═══ Entries provided ═══
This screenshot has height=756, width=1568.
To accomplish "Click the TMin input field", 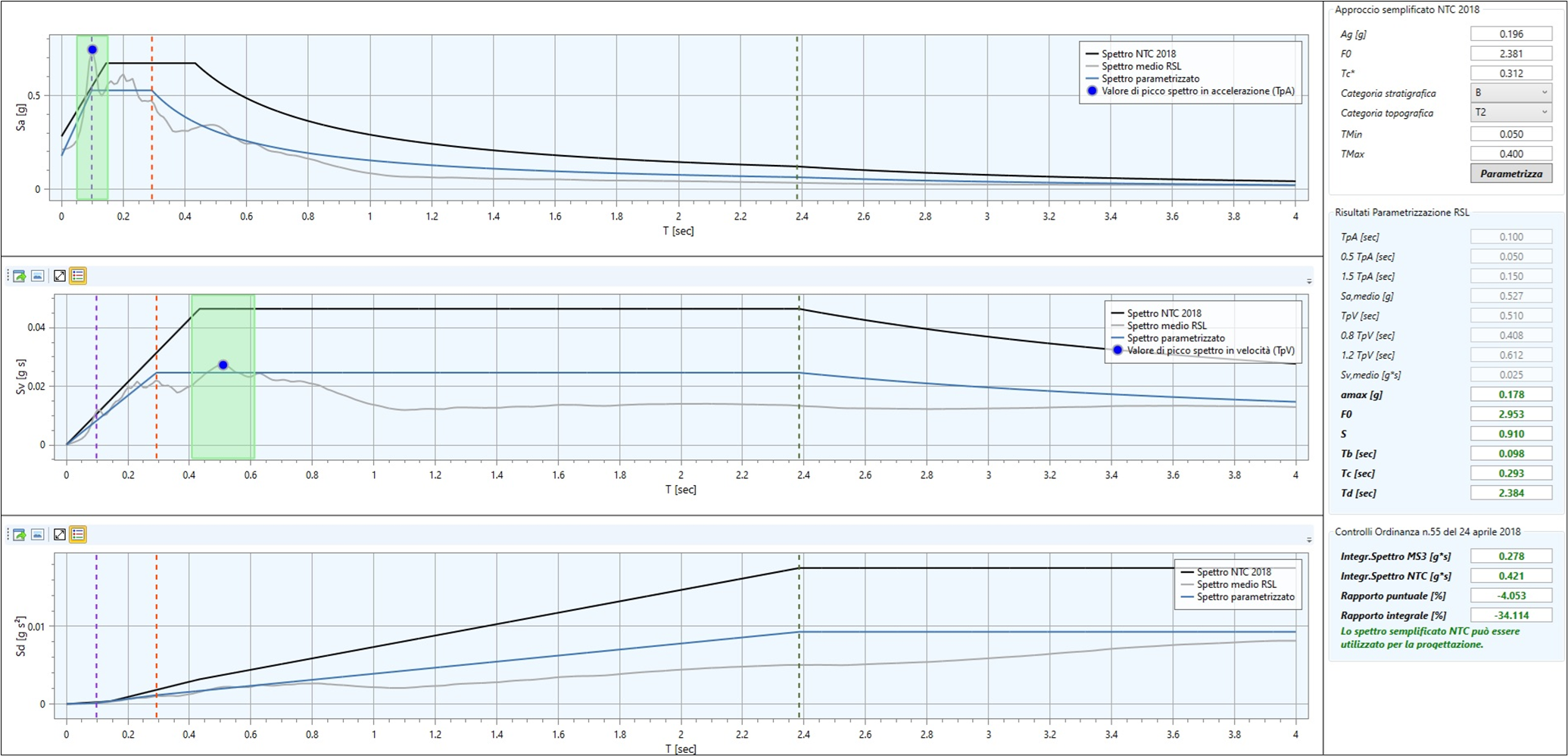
═══
═══ Entries provided ═══
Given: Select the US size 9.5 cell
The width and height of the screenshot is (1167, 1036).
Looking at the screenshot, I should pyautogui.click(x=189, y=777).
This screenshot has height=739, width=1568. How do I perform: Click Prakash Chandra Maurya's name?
═══
* **Exercise**:
Among the lines of the entries, count those containing the string "This" and give only the number.

* **Result of the task**:
2